Don’t call me – I call you

death_by_phone_illustrationI don’t know what is more unnerving – the fact that little L has missed her due date and that every passing day brings me closer to the whole drip-epidural-induction-nightmare; or people that keep on calling, texting and commenting on the fact that my belly is still occupied territory.

‘Where is little L?’, ‘L?’, ‘Is she still in your tummy?’ and ‘Isn’t she a bit late?’ to mention just a few considerate questions I receive. Daily. My favourites were this week’s comments on how high up my belly still was (‘too high to go into labour anytime soon’), and that Braxton-Hicks contractions would indicate another 4 weeks of pregnancy to come. I would be 45 weeks pregnant by then, how sensational!

How am I meant to stay relaxed and calm, if my dearest apparently try so hard to freak me out? Most of them have children themselves, so I believe they should know how it feels to play the waiting game.

In my rare moments of enlightenment, I know that I can trust my body, that my baby is just not ready to come out yet and that everything will happen as it is meant to be. Especially when you bear in mind that the so-called ‘due date’ is calculated using Naegele’s rule. This guy died more than 150 years ago and should not have the right to interfere with my mood and wellbeing from his graveyard.

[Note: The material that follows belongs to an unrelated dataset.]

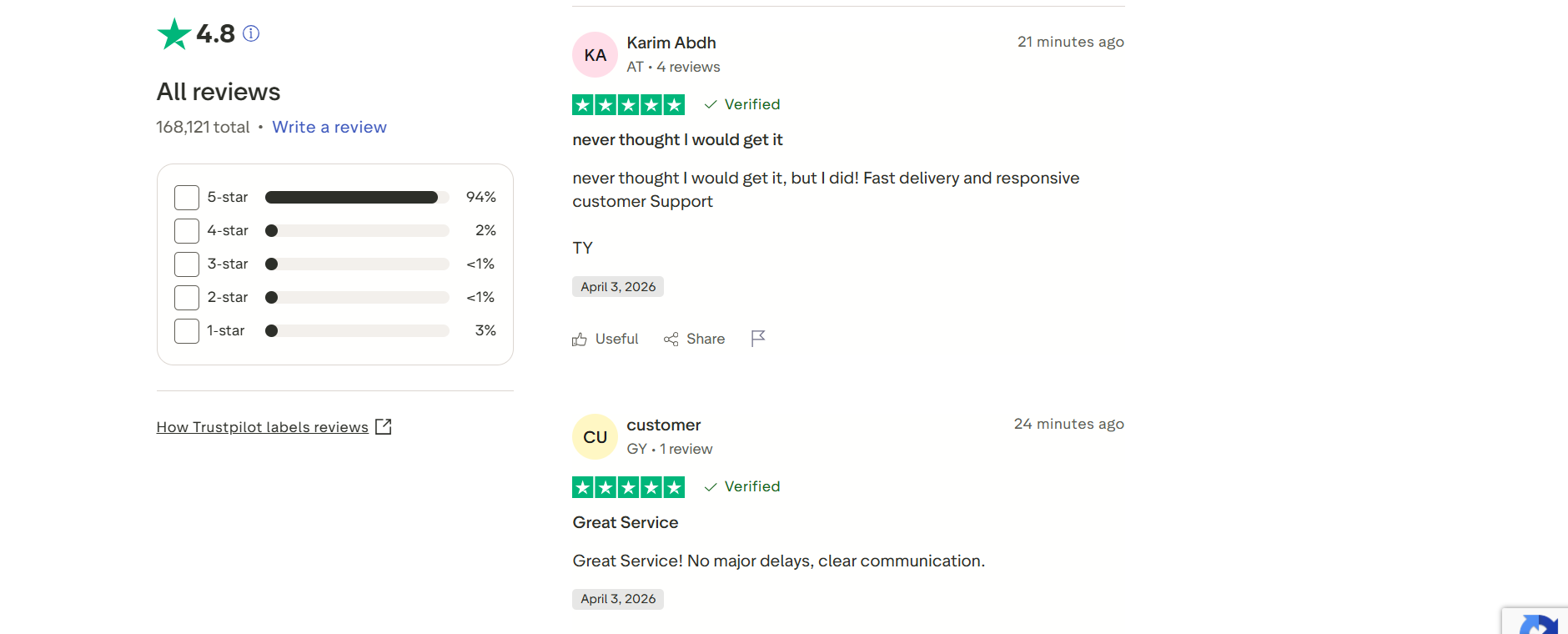Click the external link icon after Trustpilot labels
This screenshot has width=1568, height=634.
pos(384,427)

In my darker moments I just feel like a failure.

So please, don’t tramp on my naked nerves. Never been known as one to hold back, I will spread the news soon enough.

8 Comments

  1. I love the illustration!
    No worries, as you said baby isn’t cooked just yet. She will tell you soon enough and there is a rule you can count on, it will never ever fail you: “once in, it has to come out!” And we never saw a teenager coming out of there, thank heaven for this!! Imagine having to deal with the attitude and the going out late problems straight from the start… I tell you nature just knows what’s right! Good luck!
    Px

  2. Oh poor you – I remember those days! I went 9 days and 12 days over with my two. With the first one I was sooooo enormous (put on 5 stone) that I was convinced she was coming early. I even had my hospital bag packed six weeks in advance. Oh how naive. Good luck…will be thinking of you x

  3. Turn the phone off. Seriously. You don’t need the stress and annoyance of being expected to ‘perform’. Babe will come when its ready and the sooner you are able to relax, the sooner that will be. People are well meaning but still really, really annoying. Good luck with the birth!

  4. Baby not born yet then? 😉

    Know how you feel. 2 of mine were late, it’s a pain. Enjoy the sleep for now and breathe when the phone rings – then ignore it.

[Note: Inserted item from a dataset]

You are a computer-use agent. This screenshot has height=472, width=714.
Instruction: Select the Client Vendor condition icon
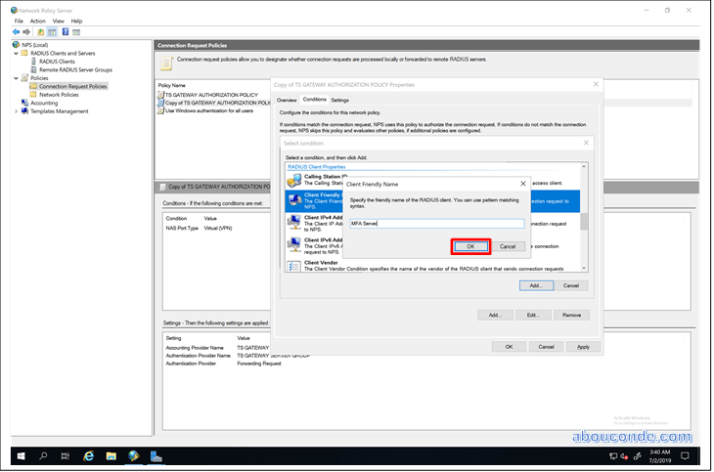(x=294, y=266)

    A little award over at my place for you today. xx

  5. I SOOoooo empathise with you on this one. When my first pregnancy went 3 weeks beyond my due date, not only was I crawling up the walls in frustration myself but I couldn’t believe how my so-called friends took delight in calling not once or twice but often 3x daily. Just in case it had happened. One former-friend (nagging unsympathetic mates be warned!) even phoned me several times on my mobile when she heard I’d gone into hospital. I mean, what did she want??? A blow by blow acount?

    Only slightly more irritating than this was the doctor I saw for Daughter’s 8 week check-up. When I (fairly sensibly I thought) asked if they corrected the weight for post-term births, he insisted I must have had my dates wrong. I politely told him that was impossible as I’d had a scan to confirm the pregnancy at just 5 weeks – and frequent scans throughout the pregnancy (due to various health scares). He then told me, in an enlightened 20th Century manner that he didn’t believe in ultrasound scans. Huhhhh?

    So hang in there Met-Mum. You and your little one know best.

    Axx

    PS: While I was waiting for mine to appear, I took to reading website on ‘Ten Month Mamas’. Made me feel a whole lot better.

  6. We DEFINITELY want to follow your progress!!!! All this tension with baby late… she is already a star and she doesn’t know, what a grand entrance it will be 🙂

  7. A BIG BIG thank you for the kind words and the empathy. I will keep my head up and my hands on the keyboard. Little L will come out, sooner or later… (having a teenager come out, now THAT would be sensational!)